I drew on my memory of Markensteins' description of how he dealt with the clear parts when I built my Bride of Frankenstein kit. I couldn't remember how he said he'd added the liquids to the bottles, so here's what I did:

I was leery of trying to inject epoxy into the bottles successfully, worried that it might expand and pop a seam, or heat up and warp the plastic (which all that sanding will make pretty thin, BTW). After a little thought, it occurred to me that all I really needed was the surface of the liquid. So I used a circle template to get the outer diameter of each bottle at the point where the level of the liquid would be. Then I guesstimated that about 1/16 of an inch taken off that diameter would compensate for the thickness of the bottle's walls. I used the template to scribe the smaller circle onto a piece of clear acetate (the packaging from some grocery-store pastires), and cut the circle out.

Neither the acetate disks nor the interior of the bottles were perfect circles, but I fudged around until I got a reasonable fit (it's possible to have the worst side face the rear of the model and be less noticeable). I painted streaks of liquid running down the insides of the bottles to camouflage the seams; the area beneath the disks, which would represent the liquid inside the bottle, was painted as transparent colors. The disks were painted correspondingly (for the big retort with the arm, I even added small dots of 5-minute epoxy to the disk, to suggest that the liquid was bubbling).
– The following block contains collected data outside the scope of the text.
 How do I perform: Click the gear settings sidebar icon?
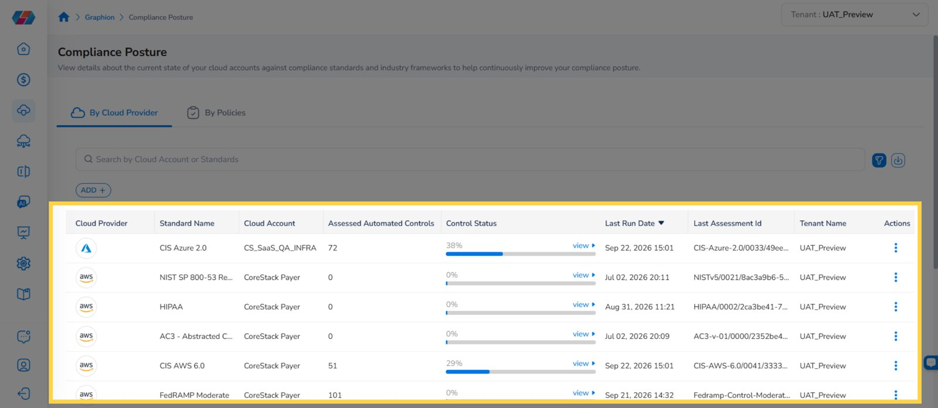pos(23,264)
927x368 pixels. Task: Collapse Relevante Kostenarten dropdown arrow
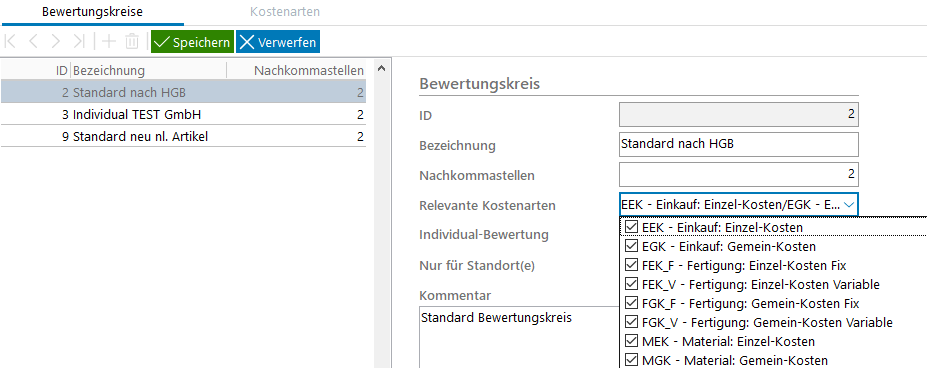coord(849,205)

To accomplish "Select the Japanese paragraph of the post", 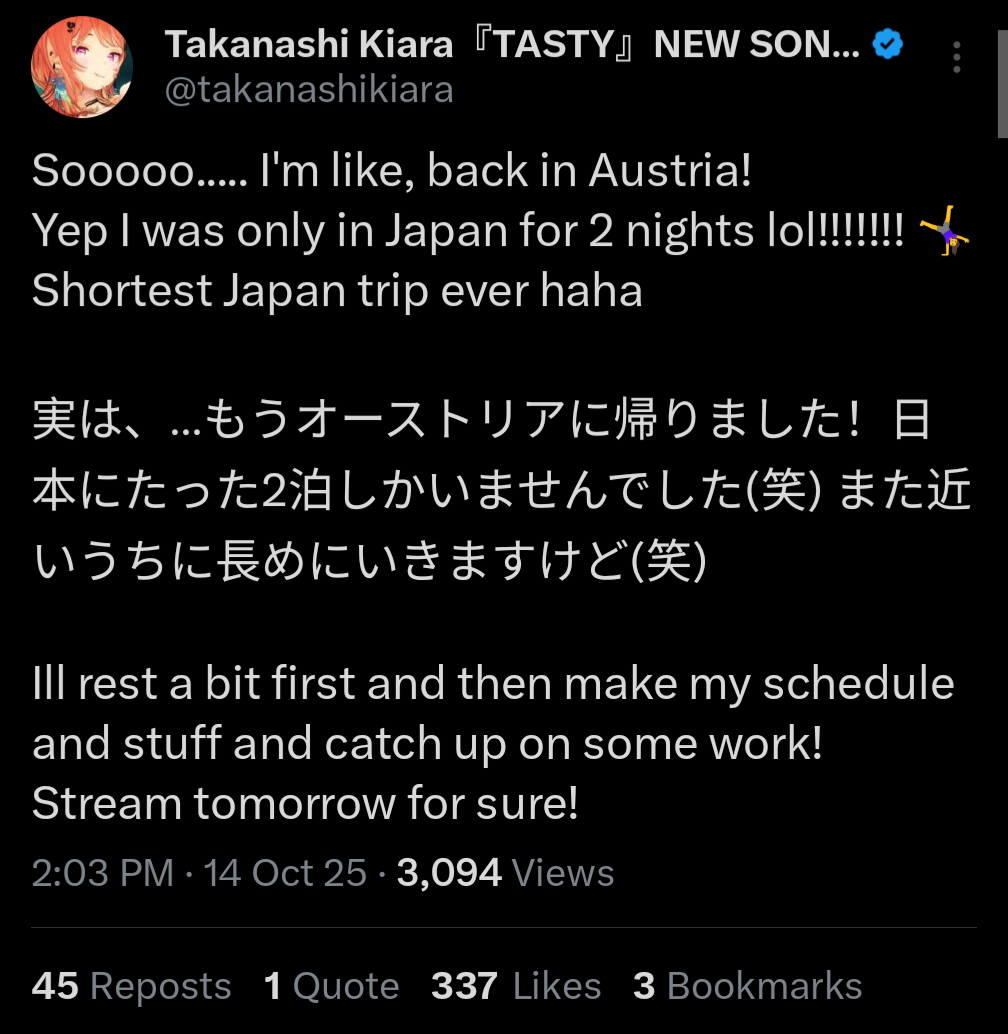I will [501, 490].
I used tiny drops of super glue on the underside of the disks, to tack them in place. The glue sets slowly enough to allow you to adjust the disk so that it will be *level *when the bottle is positioned on the model. Once the position of the disk was set, I ran a bead of Testors Clear Parts Cement around the edges of the disk, and cemented the bottle halves with more super glue.
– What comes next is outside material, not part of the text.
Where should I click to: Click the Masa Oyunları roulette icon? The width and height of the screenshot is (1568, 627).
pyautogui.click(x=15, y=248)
The super glue dried clear and didn't fog the plastic, owing to the Future Acrylic dip. I used more super glue as a filler. This require more sanding, smoothing, and Future, until the outside of the bottle was pristine. The last step was to paint more "boiled over" liquid on the outside of the bottles to further camouflage the seams.

The clear parts were a lot of work, but I think the results are worth the effort. here's how my Bride came out: http://photos.hobbytalk.com/showphoto.php?photo=2368

Good luck!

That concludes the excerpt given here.